**What the task asks:**
Are you able to retype all the records below exactly?

Items from a dataset
◇ ◇ ◇

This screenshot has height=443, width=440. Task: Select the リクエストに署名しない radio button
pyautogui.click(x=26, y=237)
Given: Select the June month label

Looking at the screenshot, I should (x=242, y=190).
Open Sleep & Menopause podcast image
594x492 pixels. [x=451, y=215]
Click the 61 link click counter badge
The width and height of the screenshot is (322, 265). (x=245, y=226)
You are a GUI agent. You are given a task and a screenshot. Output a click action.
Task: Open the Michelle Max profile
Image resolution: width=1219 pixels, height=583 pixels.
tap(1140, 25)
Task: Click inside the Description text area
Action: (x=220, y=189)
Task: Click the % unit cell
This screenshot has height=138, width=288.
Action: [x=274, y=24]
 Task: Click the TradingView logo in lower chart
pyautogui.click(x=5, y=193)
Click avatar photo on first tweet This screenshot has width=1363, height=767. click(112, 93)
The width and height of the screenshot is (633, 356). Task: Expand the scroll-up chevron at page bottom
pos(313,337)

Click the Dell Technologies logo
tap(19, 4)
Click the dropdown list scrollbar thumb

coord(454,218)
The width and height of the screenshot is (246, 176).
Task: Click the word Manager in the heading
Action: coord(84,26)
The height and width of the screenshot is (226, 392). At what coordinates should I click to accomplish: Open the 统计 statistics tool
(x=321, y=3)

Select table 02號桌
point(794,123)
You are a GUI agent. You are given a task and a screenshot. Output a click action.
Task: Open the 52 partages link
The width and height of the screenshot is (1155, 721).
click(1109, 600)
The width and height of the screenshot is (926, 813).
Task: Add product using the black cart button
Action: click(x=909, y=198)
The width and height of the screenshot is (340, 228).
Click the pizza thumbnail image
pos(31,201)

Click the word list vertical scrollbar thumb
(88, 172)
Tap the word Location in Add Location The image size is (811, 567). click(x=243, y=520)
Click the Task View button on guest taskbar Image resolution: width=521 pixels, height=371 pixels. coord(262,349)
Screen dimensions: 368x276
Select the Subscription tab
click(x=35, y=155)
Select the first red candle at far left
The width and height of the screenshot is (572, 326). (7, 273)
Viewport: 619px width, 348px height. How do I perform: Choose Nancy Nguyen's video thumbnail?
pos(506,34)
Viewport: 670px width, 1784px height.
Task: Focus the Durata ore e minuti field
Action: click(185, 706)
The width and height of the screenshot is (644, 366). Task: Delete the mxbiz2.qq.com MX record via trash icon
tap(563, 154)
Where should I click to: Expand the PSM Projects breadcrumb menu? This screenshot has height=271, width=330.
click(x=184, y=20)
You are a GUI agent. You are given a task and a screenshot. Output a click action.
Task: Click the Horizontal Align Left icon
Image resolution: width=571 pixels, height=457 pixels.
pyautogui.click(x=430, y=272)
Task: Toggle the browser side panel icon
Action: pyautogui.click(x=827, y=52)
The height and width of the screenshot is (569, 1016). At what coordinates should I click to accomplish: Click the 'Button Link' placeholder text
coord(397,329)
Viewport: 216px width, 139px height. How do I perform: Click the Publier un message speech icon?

◇ ◇ ◇

**The answer:**
This screenshot has height=443, width=440. Task: Select the リクエストに署名しない radio button
pyautogui.click(x=26, y=237)
Given: Select the June month label

Looking at the screenshot, I should (x=242, y=190).
Open Sleep & Menopause podcast image
594x492 pixels. [x=451, y=215]
Click the 61 link click counter badge
The width and height of the screenshot is (322, 265). (x=245, y=226)
You are a GUI agent. You are given a task and a screenshot. Output a click action.
Task: Open the Michelle Max profile
Image resolution: width=1219 pixels, height=583 pixels.
tap(1140, 25)
Task: Click inside the Description text area
Action: (x=220, y=189)
Task: Click the % unit cell
This screenshot has height=138, width=288.
Action: [x=274, y=24]
 Task: Click the TradingView logo in lower chart
pyautogui.click(x=5, y=193)
Click avatar photo on first tweet This screenshot has width=1363, height=767. click(112, 93)
The width and height of the screenshot is (633, 356). Task: Expand the scroll-up chevron at page bottom
pos(313,337)

Click the Dell Technologies logo
tap(19, 4)
Click the dropdown list scrollbar thumb

coord(454,218)
The width and height of the screenshot is (246, 176).
Task: Click the word Manager in the heading
Action: coord(84,26)
The height and width of the screenshot is (226, 392). At what coordinates should I click to accomplish: Open the 统计 statistics tool
(x=321, y=3)

Select table 02號桌
point(794,123)
You are a GUI agent. You are given a task and a screenshot. Output a click action.
Task: Open the 52 partages link
The width and height of the screenshot is (1155, 721).
click(1109, 600)
The width and height of the screenshot is (926, 813).
Task: Add product using the black cart button
Action: click(x=909, y=198)
The width and height of the screenshot is (340, 228).
Click the pizza thumbnail image
pos(31,201)

Click the word list vertical scrollbar thumb
(88, 172)
Tap the word Location in Add Location The image size is (811, 567). click(x=243, y=520)
Click the Task View button on guest taskbar Image resolution: width=521 pixels, height=371 pixels. coord(262,349)
Screen dimensions: 368x276
Select the Subscription tab
click(x=35, y=155)
Select the first red candle at far left
The width and height of the screenshot is (572, 326). (7, 273)
Viewport: 619px width, 348px height. How do I perform: Choose Nancy Nguyen's video thumbnail?
pos(506,34)
Viewport: 670px width, 1784px height.
Task: Focus the Durata ore e minuti field
Action: click(185, 706)
The width and height of the screenshot is (644, 366). Task: Delete the mxbiz2.qq.com MX record via trash icon
tap(563, 154)
Where should I click to: Expand the PSM Projects breadcrumb menu? This screenshot has height=271, width=330.
click(x=184, y=20)
You are a GUI agent. You are given a task and a screenshot. Output a click action.
Task: Click the Horizontal Align Left icon
Image resolution: width=571 pixels, height=457 pixels.
pyautogui.click(x=430, y=272)
Task: Toggle the browser side panel icon
Action: pyautogui.click(x=827, y=52)
The height and width of the screenshot is (569, 1016). At what coordinates should I click to accomplish: Click the 'Button Link' placeholder text
coord(397,329)
Viewport: 216px width, 139px height. How do I perform: Click the Publier un message speech icon?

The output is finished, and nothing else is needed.